One of the reasons suggested for not re-launching Lancia in the UK goes back to the 1980s disaster of relatively new Lancias rotting away. This tarnished the reputation of this luxury small car maker so much that they left a traditionally very important UK market under a cloud of rust particles. But then Alfas and Fiats were just as bad, and a few years before most Japanese cars suffered terribly with rust, but now in 2012 it's all been forgotten.
Despite being the fattest and scruffiest nation in Western Europe, we British seem obsessed with all things Italian. Whether its coffee and designer sandwiches, fashionable clobber, handbags or the Fiat 500 - we just can't get enough of Italian style .
But now that everyone and his dog has bought a Fiat 500, the model no longer offers the chique appeal it once had and dedicated Italia-philes are desperately seeking alternative designer delights in the automotive world. The 500 clone that is the new Ypsilon clearly ticks the right style-icon box, as does the Delta if extra space is needed, but only if they are Lancias, not Chryslers.
For most people the name 'Chrysler' conjures up images of the 70s Avenger and lumbering 180 saloons and the late-90s Neon which were all so average and instantly forgetable. So badging these two new Lancias as Chryslers is a bit like a down-at-heel tenor having to scratch a living by singing in a country & western band. Unfortunately the good people of Chiswick and Putney don't rush out to buy Kenny Rogers or Dolly Parton albums, but they'll always listen to Pavarotti.
So my advice to Fiat would be to re-launch the Delta and Ypsilon into the UK again, but this time both cars should bear the Lancia name. The history and reputation of Lancia going back many years before Rustgate is a heritage they should be proud of, and they really should exploit it. Mark my words there will be a queue of Italian-loving British buyers around the block to buy the latest in chique but affordable Italian style and both cars deserve to wear the Lancia badge of honour.
The only good thing about having a Chrysler-badged Delta is that there are quite a few low-mileage ex-demo models on sale relatively cheaply from main dealers (see e-Bay), so then all you need are the Lancia badges.
NB. I'm talking nonsense of course, total crap even some might say.
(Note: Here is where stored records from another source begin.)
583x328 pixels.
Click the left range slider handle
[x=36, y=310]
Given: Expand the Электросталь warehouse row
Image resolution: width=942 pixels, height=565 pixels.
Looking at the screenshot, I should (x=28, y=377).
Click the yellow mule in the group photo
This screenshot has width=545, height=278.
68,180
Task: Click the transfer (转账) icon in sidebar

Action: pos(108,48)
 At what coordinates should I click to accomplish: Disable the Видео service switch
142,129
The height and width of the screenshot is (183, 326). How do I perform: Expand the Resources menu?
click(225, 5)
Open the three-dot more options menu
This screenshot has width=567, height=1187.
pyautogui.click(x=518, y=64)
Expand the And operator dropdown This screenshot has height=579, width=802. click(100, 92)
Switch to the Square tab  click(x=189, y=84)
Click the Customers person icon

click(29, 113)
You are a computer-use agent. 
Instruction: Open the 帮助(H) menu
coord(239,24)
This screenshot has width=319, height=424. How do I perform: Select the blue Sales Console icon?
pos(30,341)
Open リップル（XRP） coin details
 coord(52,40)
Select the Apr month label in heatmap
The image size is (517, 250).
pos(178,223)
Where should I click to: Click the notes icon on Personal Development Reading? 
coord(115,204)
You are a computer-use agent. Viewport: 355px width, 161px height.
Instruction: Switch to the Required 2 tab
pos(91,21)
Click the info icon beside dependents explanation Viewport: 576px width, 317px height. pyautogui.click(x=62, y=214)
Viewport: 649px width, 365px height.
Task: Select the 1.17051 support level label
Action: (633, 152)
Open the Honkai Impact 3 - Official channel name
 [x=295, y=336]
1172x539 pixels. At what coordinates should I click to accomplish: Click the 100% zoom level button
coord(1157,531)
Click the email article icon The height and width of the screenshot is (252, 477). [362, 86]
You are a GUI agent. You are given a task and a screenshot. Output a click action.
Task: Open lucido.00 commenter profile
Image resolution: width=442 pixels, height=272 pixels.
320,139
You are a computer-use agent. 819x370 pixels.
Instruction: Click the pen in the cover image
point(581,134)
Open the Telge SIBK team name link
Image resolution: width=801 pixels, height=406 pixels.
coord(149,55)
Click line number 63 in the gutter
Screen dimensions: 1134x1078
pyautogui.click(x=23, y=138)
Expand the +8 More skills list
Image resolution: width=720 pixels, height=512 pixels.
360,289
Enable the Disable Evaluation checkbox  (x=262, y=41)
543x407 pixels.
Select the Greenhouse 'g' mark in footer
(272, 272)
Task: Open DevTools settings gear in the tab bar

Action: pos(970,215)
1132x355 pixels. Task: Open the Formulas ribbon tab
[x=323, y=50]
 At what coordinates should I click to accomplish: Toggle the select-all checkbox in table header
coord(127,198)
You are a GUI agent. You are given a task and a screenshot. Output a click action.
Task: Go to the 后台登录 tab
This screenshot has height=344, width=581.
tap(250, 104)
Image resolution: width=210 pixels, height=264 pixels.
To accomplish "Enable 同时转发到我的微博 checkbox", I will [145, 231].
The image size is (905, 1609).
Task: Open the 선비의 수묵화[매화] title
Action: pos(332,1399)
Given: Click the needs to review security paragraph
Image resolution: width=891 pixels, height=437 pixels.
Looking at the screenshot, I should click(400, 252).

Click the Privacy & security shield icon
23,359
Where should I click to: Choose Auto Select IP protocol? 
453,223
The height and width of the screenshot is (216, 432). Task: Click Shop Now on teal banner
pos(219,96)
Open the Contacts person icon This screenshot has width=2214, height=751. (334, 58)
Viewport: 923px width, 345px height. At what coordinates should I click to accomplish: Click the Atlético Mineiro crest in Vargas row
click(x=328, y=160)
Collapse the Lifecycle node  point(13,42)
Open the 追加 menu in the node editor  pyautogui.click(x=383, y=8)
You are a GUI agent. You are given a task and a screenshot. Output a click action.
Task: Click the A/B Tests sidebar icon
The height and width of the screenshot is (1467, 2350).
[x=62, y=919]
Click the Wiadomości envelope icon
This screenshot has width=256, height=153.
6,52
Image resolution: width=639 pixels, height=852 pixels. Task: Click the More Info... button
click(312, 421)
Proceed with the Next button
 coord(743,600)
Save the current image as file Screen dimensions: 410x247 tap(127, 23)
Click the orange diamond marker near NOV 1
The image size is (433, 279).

Since writing this I've looked at the depreciation of possibly the most attractive of all 'normal' Italian cars, Alfa Romeo, and their values plummet faster than a 1987 FSO Polonez in 1988. Despite the heritage, pedigree and style it would appear that we don't have much faith in the longevity and reliability of even Alfa Romeos, which doesn't bode well for bog standard Fiats, or, if they were sold over here again, Lancias. So badging them as Chryslers isn't such a daft thing after all.